You are in that boring class and can’t seem to focus. You look at your phone every minute and think it should be against the federal law to have such a soporific teacher. Without realizing it, you fall asleep and suddenly wake up as the class bursts into laughter. You missed the joke!
You drink some of that cola you brought and ask your classmate what was so funny. Then you hurry to keep up with your notes.
The next class is better, but 15 minutes later, you doze off again. As you walk out of one class to go to another, you take one more sip of pop.
For people between 18-22 years old, chronic fatigue is one of the biggest problems, said Chemistry Professor Stephen Patton. Chronic fatigue can be dangerous. Patton tells the story of one of his former students, a cheerleader, who fell asleep while driving.
The Chronic Fatigue Syndrome (CFS) that many students know is actually a sign of lack of magnesium (Mg+2).
As explained by the National Institutes of Health website, magnesium helps keep up normal muscle and nerve function, keeps heart rhythm steady, supports a healthy immune system, and keeps bones strong. Magnesium also helps regulate blood sugar levels, promotes normal blood pressure, and is known to be involved in energy metabolism and protein synthesis, according to the website.
People all have a cheap energy source in their bodies called fat. These love-handles that some people love so much are an important source of energy. And the body can and loves to store a lot of fat!
Also, fat can be transformed by a high energy storage molecule which is ATP. ATP is important for the body as it supplies the energy muscles, heart muscles (for blood circulation), and skeletal muscles. People should make about their body weight of ATP every day, Patton said.
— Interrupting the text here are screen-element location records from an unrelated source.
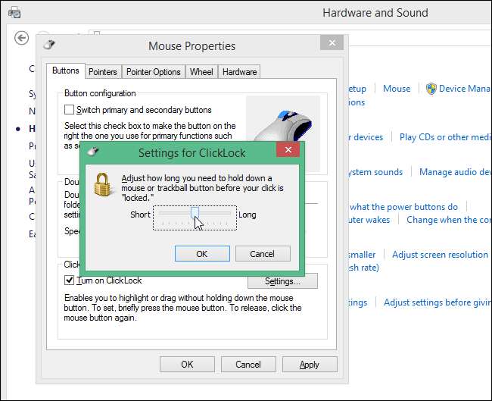Image resolution: width=492 pixels, height=401 pixels.
Task: Open ClickLock Settings... button
Action: [x=282, y=281]
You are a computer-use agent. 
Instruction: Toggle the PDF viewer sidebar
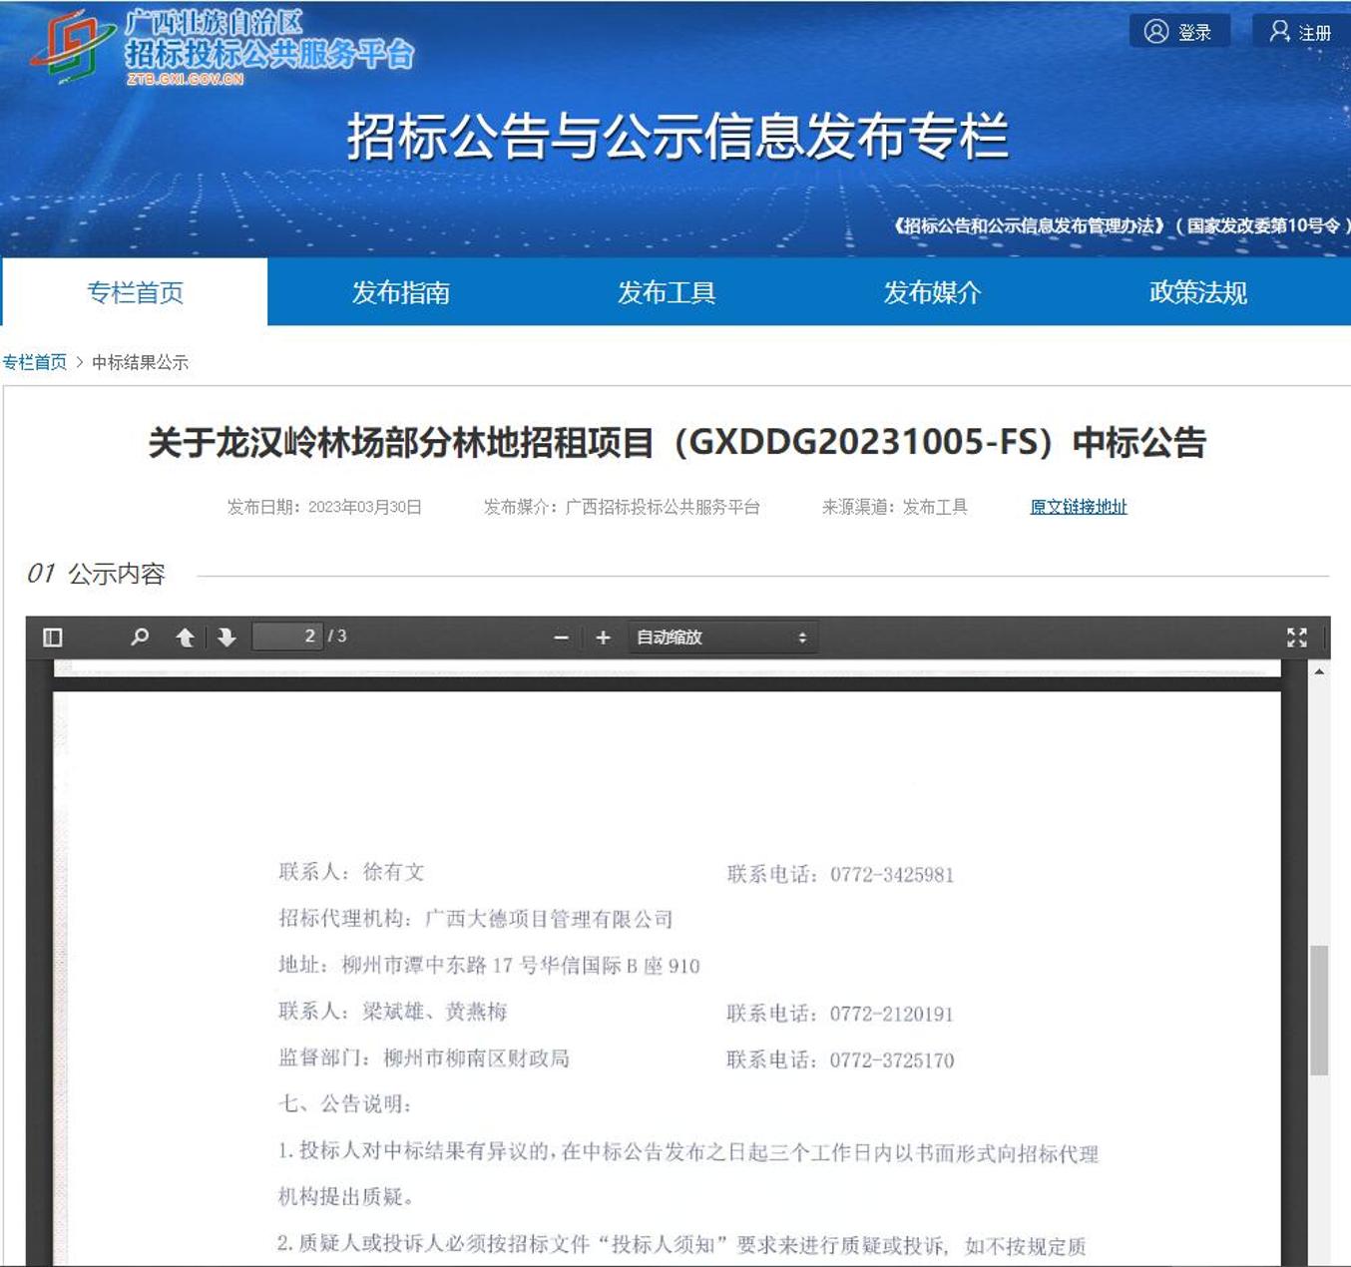click(53, 637)
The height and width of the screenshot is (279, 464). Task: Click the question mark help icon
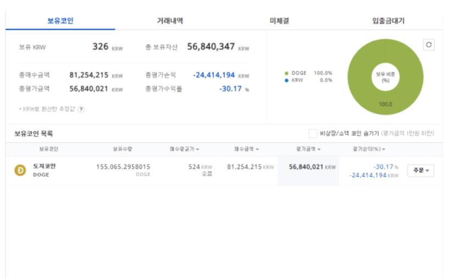(x=81, y=109)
But for the fat to be transformed on ATP, magnesium is essential, he said.
So, FAT +magnesium=ATP.
Too much magnesium is as bad as is too little magnesium, Patton said. What is needed is a balanced amount of it. Without it, people are lacking of energy and they feel constantly tired.
So, to fight the fatigue, what do student do? Take Pepsi, Mountain Dew, or other soft drinks! It has caffeine and it tastes good. For an exhausted student who has a bit of a sweet-tooth, it kills two birds with one stone, right? Wrong.
Soda pop has phosphate (PO4 3-) in it. Patton’s chemistry class conducted an experiment that shows that, in the presence of phosphate, magnesium turns into a chalky white
solution substance. It means that phosphate precipitates the magnesium.
So, magnesium+phosphate=No magnesium.
In other words, if a student drinks cola when they are tired, the caffeine will provide an illusion for a while but it will rob students of their magnesium causing drowsiness.
The phosphate is used to make the beverage sweet and tart, though soft drink companies should be using a natural flavoring agent like tartaric acid (in grapes), citric acid (in lemon, orange juice), Patton said.
The body needs phosphate but it does not need extra in drink as a flavoring agent. But the soft drink companies are not likely to change it because phosphate is cheaper than natural flavoring agents, Patton added.
The solutions are simple. Number one, stop blaming the professor for the class and find some good source of magnesium in your food. Magnesium can be found in green vegetables, such as spinach, legumes (beans and peas), nuts and seeds, bread made from whole grain, chocolate (yes, chocolate!) and water.
Number two, stop drinking soda pop!
“Well, we’ll see about that!” sophomore Nadia Unae Quainoo said. Quainoo is majoring in Biology and was part of the chemistry class experiment. To raise her energy, she drinks chocolate milk, she said. But most of the time when she is tired it means that she is hungry so she will eat.
Sabrina Moussier, a sophomore who also is part of the same chemistry class, said she does not drink soda pop as it gives gas.
Most of the student-athletes asked see a great source of energy in Gatorade and Redbull.
But some students think that the best solution for sleepy-head is a great pillow!
Indeed, completely erasing pop from the everyday diet blackboard might be a little radical for some students.
So, when it comes to being awake, maybe it would be easier to switch pop for coffee or tea.